## What the task asks
Give the records again, word for word.

Entries taken from a collection
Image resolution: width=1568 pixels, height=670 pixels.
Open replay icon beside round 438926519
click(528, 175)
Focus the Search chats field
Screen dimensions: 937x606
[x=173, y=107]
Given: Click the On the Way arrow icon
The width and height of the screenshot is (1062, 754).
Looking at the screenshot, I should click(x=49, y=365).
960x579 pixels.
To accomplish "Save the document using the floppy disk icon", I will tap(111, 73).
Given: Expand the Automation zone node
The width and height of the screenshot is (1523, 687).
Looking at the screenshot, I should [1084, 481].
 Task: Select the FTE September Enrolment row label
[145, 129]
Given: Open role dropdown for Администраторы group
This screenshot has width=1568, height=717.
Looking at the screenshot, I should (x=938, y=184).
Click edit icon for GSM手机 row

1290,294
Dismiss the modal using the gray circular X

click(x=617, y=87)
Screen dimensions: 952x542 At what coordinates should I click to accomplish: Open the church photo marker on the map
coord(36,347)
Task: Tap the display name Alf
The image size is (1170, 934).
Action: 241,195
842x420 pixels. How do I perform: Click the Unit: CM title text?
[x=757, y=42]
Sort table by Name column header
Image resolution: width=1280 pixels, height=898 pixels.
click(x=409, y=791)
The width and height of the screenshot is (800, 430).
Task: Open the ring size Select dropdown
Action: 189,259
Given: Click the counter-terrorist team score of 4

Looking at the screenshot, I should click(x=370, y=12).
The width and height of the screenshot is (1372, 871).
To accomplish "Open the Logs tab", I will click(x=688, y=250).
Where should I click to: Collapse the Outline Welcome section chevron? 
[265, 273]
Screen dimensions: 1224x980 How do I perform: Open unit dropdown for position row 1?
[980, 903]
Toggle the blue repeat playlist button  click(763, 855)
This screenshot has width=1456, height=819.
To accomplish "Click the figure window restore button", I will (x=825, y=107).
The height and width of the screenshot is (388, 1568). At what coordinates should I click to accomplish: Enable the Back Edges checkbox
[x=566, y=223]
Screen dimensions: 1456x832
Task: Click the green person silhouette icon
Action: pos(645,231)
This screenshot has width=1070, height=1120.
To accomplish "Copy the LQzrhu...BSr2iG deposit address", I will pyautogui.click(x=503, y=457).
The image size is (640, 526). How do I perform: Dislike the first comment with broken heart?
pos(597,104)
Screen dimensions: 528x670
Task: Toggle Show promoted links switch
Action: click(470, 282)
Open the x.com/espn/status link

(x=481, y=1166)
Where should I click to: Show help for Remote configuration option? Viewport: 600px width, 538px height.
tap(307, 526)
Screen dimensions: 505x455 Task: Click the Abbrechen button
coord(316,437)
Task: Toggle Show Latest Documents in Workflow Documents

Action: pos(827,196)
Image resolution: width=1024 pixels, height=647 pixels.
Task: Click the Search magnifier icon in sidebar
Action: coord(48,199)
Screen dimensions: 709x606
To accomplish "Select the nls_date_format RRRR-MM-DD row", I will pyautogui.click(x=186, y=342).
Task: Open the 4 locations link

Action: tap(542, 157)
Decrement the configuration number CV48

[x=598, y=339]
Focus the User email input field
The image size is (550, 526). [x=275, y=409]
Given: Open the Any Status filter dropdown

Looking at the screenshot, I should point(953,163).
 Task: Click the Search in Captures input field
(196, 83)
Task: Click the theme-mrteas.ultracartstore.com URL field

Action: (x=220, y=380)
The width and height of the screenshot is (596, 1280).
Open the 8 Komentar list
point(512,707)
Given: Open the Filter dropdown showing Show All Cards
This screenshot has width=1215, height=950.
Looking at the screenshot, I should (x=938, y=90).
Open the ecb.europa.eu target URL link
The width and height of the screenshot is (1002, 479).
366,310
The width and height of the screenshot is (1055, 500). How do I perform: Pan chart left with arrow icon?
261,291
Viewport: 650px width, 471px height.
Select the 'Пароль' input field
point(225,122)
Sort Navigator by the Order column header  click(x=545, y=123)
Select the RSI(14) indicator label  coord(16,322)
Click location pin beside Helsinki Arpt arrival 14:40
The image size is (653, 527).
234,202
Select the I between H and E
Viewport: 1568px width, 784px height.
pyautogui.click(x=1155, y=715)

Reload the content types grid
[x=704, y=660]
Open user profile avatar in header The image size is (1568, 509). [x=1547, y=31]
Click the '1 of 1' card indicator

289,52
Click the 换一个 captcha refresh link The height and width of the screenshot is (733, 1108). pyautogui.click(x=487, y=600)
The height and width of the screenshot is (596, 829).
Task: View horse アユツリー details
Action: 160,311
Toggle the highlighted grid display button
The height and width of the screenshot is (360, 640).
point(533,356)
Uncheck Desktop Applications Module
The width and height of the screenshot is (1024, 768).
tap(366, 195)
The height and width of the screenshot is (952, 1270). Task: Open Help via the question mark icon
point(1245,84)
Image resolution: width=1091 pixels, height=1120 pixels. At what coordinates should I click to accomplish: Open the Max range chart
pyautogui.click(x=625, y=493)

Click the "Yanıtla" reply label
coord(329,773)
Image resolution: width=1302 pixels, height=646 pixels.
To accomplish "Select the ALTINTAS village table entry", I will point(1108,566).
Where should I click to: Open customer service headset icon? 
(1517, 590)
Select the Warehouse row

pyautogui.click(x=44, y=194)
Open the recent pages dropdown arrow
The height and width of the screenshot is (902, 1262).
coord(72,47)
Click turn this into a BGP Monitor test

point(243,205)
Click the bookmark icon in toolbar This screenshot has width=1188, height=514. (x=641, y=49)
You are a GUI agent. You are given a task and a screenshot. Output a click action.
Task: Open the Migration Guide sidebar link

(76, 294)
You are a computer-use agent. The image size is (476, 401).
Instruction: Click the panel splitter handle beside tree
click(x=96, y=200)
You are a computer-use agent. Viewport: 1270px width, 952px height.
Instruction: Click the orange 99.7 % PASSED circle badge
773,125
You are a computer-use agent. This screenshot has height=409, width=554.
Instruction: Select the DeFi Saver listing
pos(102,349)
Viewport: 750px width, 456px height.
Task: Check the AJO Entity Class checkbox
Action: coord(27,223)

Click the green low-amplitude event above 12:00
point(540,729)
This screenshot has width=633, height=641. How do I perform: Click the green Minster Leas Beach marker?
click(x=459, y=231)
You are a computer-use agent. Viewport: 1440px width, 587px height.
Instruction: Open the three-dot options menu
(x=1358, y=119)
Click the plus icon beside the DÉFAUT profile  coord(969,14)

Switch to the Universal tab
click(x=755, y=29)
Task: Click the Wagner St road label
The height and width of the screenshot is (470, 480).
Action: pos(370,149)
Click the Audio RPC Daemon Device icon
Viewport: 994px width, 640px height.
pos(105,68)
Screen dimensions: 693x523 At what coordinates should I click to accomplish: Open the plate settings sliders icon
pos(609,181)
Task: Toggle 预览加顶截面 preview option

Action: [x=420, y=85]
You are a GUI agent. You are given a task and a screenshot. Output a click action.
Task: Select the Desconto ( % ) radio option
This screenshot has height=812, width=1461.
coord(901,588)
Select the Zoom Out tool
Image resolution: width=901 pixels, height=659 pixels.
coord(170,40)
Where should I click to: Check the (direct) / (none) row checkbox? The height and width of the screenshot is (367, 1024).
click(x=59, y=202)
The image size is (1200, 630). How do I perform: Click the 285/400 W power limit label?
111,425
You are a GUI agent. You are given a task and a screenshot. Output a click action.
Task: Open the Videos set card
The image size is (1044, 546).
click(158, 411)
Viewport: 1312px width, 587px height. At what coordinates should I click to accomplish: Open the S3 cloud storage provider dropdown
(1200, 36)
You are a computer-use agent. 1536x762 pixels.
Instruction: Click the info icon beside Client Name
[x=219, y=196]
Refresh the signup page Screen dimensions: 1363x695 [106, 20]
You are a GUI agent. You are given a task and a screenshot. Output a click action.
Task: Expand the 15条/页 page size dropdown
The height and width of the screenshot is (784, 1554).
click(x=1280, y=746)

## Exercise response
Image resolution: width=1568 pixels, height=670 pixels.
Open replay icon beside round 438926519
click(528, 175)
Focus the Search chats field
Screen dimensions: 937x606
[x=173, y=107]
Given: Click the On the Way arrow icon
The width and height of the screenshot is (1062, 754).
Looking at the screenshot, I should click(x=49, y=365).
960x579 pixels.
To accomplish "Save the document using the floppy disk icon", I will tap(111, 73).
Given: Expand the Automation zone node
The width and height of the screenshot is (1523, 687).
Looking at the screenshot, I should [1084, 481].
 Task: Select the FTE September Enrolment row label
[145, 129]
Given: Open role dropdown for Администраторы group
This screenshot has width=1568, height=717.
Looking at the screenshot, I should (x=938, y=184).
Click edit icon for GSM手机 row

1290,294
Dismiss the modal using the gray circular X

click(x=617, y=87)
Screen dimensions: 952x542 At what coordinates should I click to accomplish: Open the church photo marker on the map
coord(36,347)
Task: Tap the display name Alf
The image size is (1170, 934).
Action: 241,195
842x420 pixels. How do I perform: Click the Unit: CM title text?
[x=757, y=42]
Sort table by Name column header
Image resolution: width=1280 pixels, height=898 pixels.
click(x=409, y=791)
The width and height of the screenshot is (800, 430).
Task: Open the ring size Select dropdown
Action: 189,259
Given: Click the counter-terrorist team score of 4

Looking at the screenshot, I should click(x=370, y=12).
The width and height of the screenshot is (1372, 871).
To accomplish "Open the Logs tab", I will click(x=688, y=250).
Where should I click to: Collapse the Outline Welcome section chevron? 
[265, 273]
Screen dimensions: 1224x980 How do I perform: Open unit dropdown for position row 1?
[980, 903]
Toggle the blue repeat playlist button  click(763, 855)
This screenshot has width=1456, height=819.
To accomplish "Click the figure window restore button", I will (x=825, y=107).
The height and width of the screenshot is (388, 1568). At what coordinates should I click to accomplish: Enable the Back Edges checkbox
[x=566, y=223]
Screen dimensions: 1456x832
Task: Click the green person silhouette icon
Action: pos(645,231)
This screenshot has width=1070, height=1120.
To accomplish "Copy the LQzrhu...BSr2iG deposit address", I will pyautogui.click(x=503, y=457).
The image size is (640, 526). How do I perform: Dislike the first comment with broken heart?
pos(597,104)
Screen dimensions: 528x670
Task: Toggle Show promoted links switch
Action: click(470, 282)
Open the x.com/espn/status link

(x=481, y=1166)
Where should I click to: Show help for Remote configuration option? Viewport: 600px width, 538px height.
tap(307, 526)
Screen dimensions: 505x455 Task: Click the Abbrechen button
coord(316,437)
Task: Toggle Show Latest Documents in Workflow Documents

Action: pos(827,196)
Image resolution: width=1024 pixels, height=647 pixels.
Task: Click the Search magnifier icon in sidebar
Action: coord(48,199)
Screen dimensions: 709x606
To accomplish "Select the nls_date_format RRRR-MM-DD row", I will pyautogui.click(x=186, y=342).
Task: Open the 4 locations link

Action: tap(542, 157)
Decrement the configuration number CV48

[x=598, y=339]
Focus the User email input field
The image size is (550, 526). [x=275, y=409]
Given: Open the Any Status filter dropdown

Looking at the screenshot, I should point(953,163).
 Task: Click the Search in Captures input field
(196, 83)
Task: Click the theme-mrteas.ultracartstore.com URL field

Action: (x=220, y=380)
The width and height of the screenshot is (596, 1280).
Open the 8 Komentar list
point(512,707)
Given: Open the Filter dropdown showing Show All Cards
This screenshot has width=1215, height=950.
Looking at the screenshot, I should (x=938, y=90).
Open the ecb.europa.eu target URL link
The width and height of the screenshot is (1002, 479).
366,310
The width and height of the screenshot is (1055, 500). How do I perform: Pan chart left with arrow icon?
261,291
Viewport: 650px width, 471px height.
Select the 'Пароль' input field
point(225,122)
Sort Navigator by the Order column header  click(x=545, y=123)
Select the RSI(14) indicator label  coord(16,322)
Click location pin beside Helsinki Arpt arrival 14:40
The image size is (653, 527).
234,202
Select the I between H and E
Viewport: 1568px width, 784px height.
pyautogui.click(x=1155, y=715)

Reload the content types grid
[x=704, y=660]
Open user profile avatar in header The image size is (1568, 509). [x=1547, y=31]
Click the '1 of 1' card indicator

289,52
Click the 换一个 captcha refresh link The height and width of the screenshot is (733, 1108). pyautogui.click(x=487, y=600)
The height and width of the screenshot is (596, 829).
Task: View horse アユツリー details
Action: 160,311
Toggle the highlighted grid display button
The height and width of the screenshot is (360, 640).
point(533,356)
Uncheck Desktop Applications Module
The width and height of the screenshot is (1024, 768).
tap(366, 195)
The height and width of the screenshot is (952, 1270). Task: Open Help via the question mark icon
point(1245,84)
Image resolution: width=1091 pixels, height=1120 pixels. At what coordinates should I click to accomplish: Open the Max range chart
pyautogui.click(x=625, y=493)

Click the "Yanıtla" reply label
coord(329,773)
Image resolution: width=1302 pixels, height=646 pixels.
To accomplish "Select the ALTINTAS village table entry", I will point(1108,566).
Where should I click to: Open customer service headset icon? 
(1517, 590)
Select the Warehouse row

pyautogui.click(x=44, y=194)
Open the recent pages dropdown arrow
The height and width of the screenshot is (902, 1262).
coord(72,47)
Click turn this into a BGP Monitor test

point(243,205)
Click the bookmark icon in toolbar This screenshot has width=1188, height=514. (x=641, y=49)
You are a GUI agent. You are given a task and a screenshot. Output a click action.
Task: Open the Migration Guide sidebar link

(76, 294)
You are a computer-use agent. The image size is (476, 401).
Instruction: Click the panel splitter handle beside tree
click(x=96, y=200)
You are a computer-use agent. Viewport: 1270px width, 952px height.
Instruction: Click the orange 99.7 % PASSED circle badge
773,125
You are a computer-use agent. This screenshot has height=409, width=554.
Instruction: Select the DeFi Saver listing
pos(102,349)
Viewport: 750px width, 456px height.
Task: Check the AJO Entity Class checkbox
Action: coord(27,223)

Click the green low-amplitude event above 12:00
point(540,729)
This screenshot has width=633, height=641. How do I perform: Click the green Minster Leas Beach marker?
click(x=459, y=231)
You are a computer-use agent. Viewport: 1440px width, 587px height.
Instruction: Open the three-dot options menu
(x=1358, y=119)
Click the plus icon beside the DÉFAUT profile  coord(969,14)

Switch to the Universal tab
click(x=755, y=29)
Task: Click the Wagner St road label
The height and width of the screenshot is (470, 480).
Action: pos(370,149)
Click the Audio RPC Daemon Device icon
Viewport: 994px width, 640px height.
pos(105,68)
Screen dimensions: 693x523 At what coordinates should I click to accomplish: Open the plate settings sliders icon
pos(609,181)
Task: Toggle 预览加顶截面 preview option

Action: [x=420, y=85]
You are a GUI agent. You are given a task and a screenshot. Output a click action.
Task: Select the Desconto ( % ) radio option
This screenshot has height=812, width=1461.
coord(901,588)
Select the Zoom Out tool
Image resolution: width=901 pixels, height=659 pixels.
coord(170,40)
Where should I click to: Check the (direct) / (none) row checkbox? The height and width of the screenshot is (367, 1024).
click(x=59, y=202)
The image size is (1200, 630). How do I perform: Click the 285/400 W power limit label?
111,425
You are a GUI agent. You are given a task and a screenshot. Output a click action.
Task: Open the Videos set card
The image size is (1044, 546).
click(158, 411)
Viewport: 1312px width, 587px height. At what coordinates should I click to accomplish: Open the S3 cloud storage provider dropdown
(1200, 36)
You are a computer-use agent. 1536x762 pixels.
Instruction: Click the info icon beside Client Name
[x=219, y=196]
Refresh the signup page Screen dimensions: 1363x695 [106, 20]
You are a GUI agent. You are given a task and a screenshot. Output a click action.
Task: Expand the 15条/页 page size dropdown
The height and width of the screenshot is (784, 1554).
click(x=1280, y=746)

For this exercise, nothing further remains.